So we had a bit of an adventure/crisis the other morning, which it might entertain some of you to share here. The discovery has been made, in our household, that there exist in Fiji large spiders, the size of which certain members of our family are not accustomed to, having lived their entire lives in a land of only-mildly-perturbing-no-bigger-than-a-daddy-long-legs-sized spiders. These ones are like the size of a person’s outstretched hand. (OK, maybe a person with slightly smaller hands than mine. But definitely bigger than Lucy’s.) Brent agrees they’re about fifteen centimetres in diameter.
Anyway, that discovery in itself was not the adventure of which I speak. That begins thus: I’d just put Lucy in the highchair and started throwing things in the food processor to make a smoothie for breakfast, when Reggie appeared, completely devoid of even a scrap of clothing, requiring my immediate assistance to rectify that situation. (You know three-year olds; when they need you, they need you now.) So I helped him complete his ablutions and get some clothes on, while Brent made his lunch and dashed out the door to class, and Lucy sat patiently waiting for food.
I figured since I was already in the bedroom getting Reggie dressed, I’d take two seconds to make the bed and open the curtain. So having tucked in the bedclothes, I reached up to tug back the curtain, and only moved it twenty centimetres before I saw It, and dropped the fabric in a hurry. The Leg. All I could see of it through the curtain’s giant eyelet, that leg was sufficient to convince me that I did not wish to meet the arachnid to which it belonged. I promptly christened it Shelob, such was the terror it inspired. And, having no vial of spider-repelling Galadriel-light to raise aloft, I instead raised my phone to my ear and dialled my husband. He answered on the second ring. Of the third call. And hearing the non-composure in my voice, he said ‘I’m coming’ and hung up. I guess, to run. While I waited for him to burst through the door, I gingerly dragged the bed away from the window and assembled my line-up of two cans of bug spray and a roll of paper towel. Reggie and Lucy just stared at me.
Brent arrived moments later, saw my line-up, and requested a jandal. He shook the curtain and Shelob made a quick circle of the wall before realising it was safer behind the curtain, and there she remained no matter how much Brent shook. Not wishing to squish her guts onto the curtain, we had to figure out how to get her to move and eventually I worked up the courage to climb onto the bed and tip the curtain off its rod. That did it, and Shelob hurtled down the wall, across the floor and under the cot. Brent descended, jandal in hand, while I lifted the cot, and she was… gone.
Seeing a giant spider is nothing to the discomfiture of not seeing that giant spider when you know its there. We cautiously pulled the cot apart, to no avail. Finally, Brent suggested she must have disappeared down the side of the freestanding wardrobe, so he gave a spray of insect killer down there just in case, and Shelob ran out! Another spray, a smack, and she was defeated. Brent gathered the remains in a paper towel and hightailed it to class, where he didn’t even get to explain the reason for his tardiness. I really hope these are the kind of antisocial spiders who refuse to live within about a ten kilometre radius of each other.

In other news, sugar cane harvesting is in full swing and every time we go to Lautoka for groceries we pass the mill where dozens and dozens of overloaded trucks queue to offload their cargo. It’s hard to get a sense of the scale from this picture because you can’t see the building properly, but the line of trucks would be a couple of hundred metres long. There is also a very narrow gauge railway that seems to exist exclusively for transporting car after car of sugarcane behind what looks like an ancient steam engine. Reggie thinks it’s marvellous.

PS. For those of you concerned about Lucy, she did eventually get her smoothie, even if it was three-quarters of an hour after she sat down and ordered it. I am, however, confident she did not suffer any lasting psychological damage as a result, although she did neglect to tip her waitress.

TASK BRIEF
Please say whether each statement agrees with the post about the spider in Fiji, answering yes or no and quoting the deciding words.
1. Brent picked up the first time he was called.
2. The spider ran under the cot after the curtain came off its rod.
3. The narrow gauge railway's engine looks like an ancient steam engine.
The material after this isn't needed here.

DATA PROVIDED

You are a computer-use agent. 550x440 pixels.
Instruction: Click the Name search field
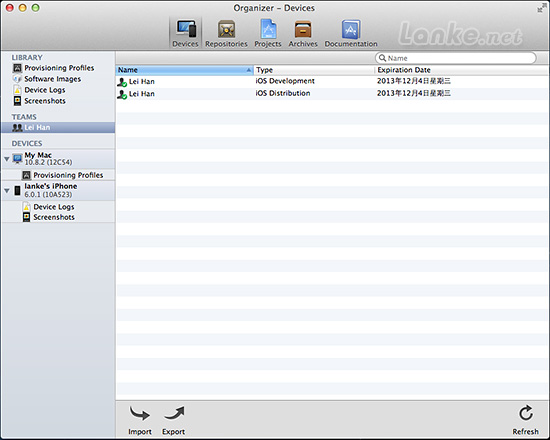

...

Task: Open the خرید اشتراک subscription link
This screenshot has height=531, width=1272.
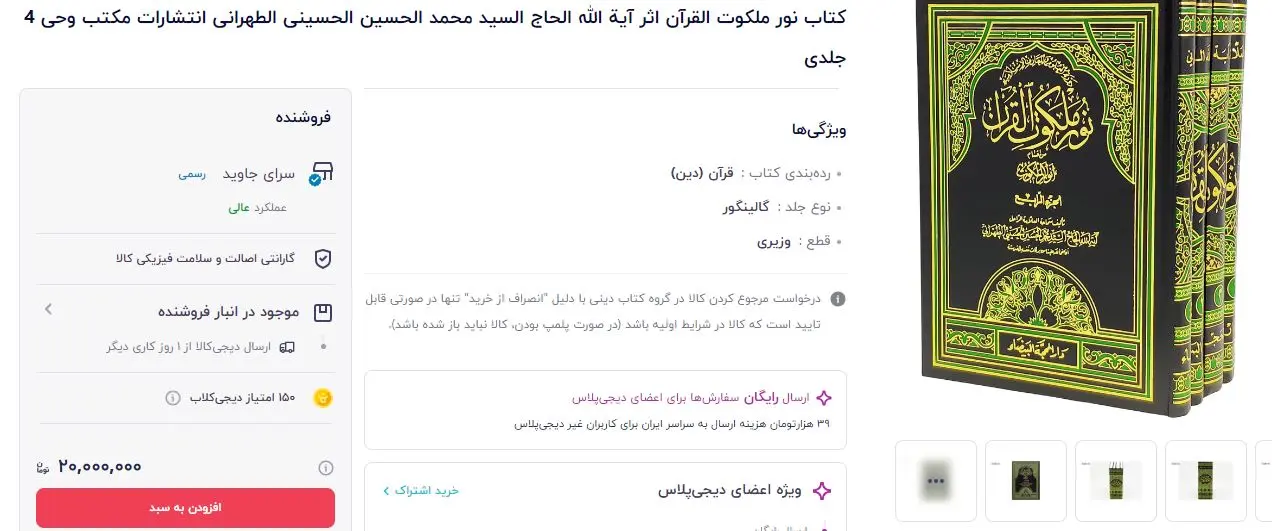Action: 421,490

RESULT FOR THIS EXERCISE
1. No: "He answered on the second ring. Of the third call."
2. Yes: "Shelob hurtled down the wall, across the floor and under the cot."
3. Yes: "behind what looks like an ancient steam engine"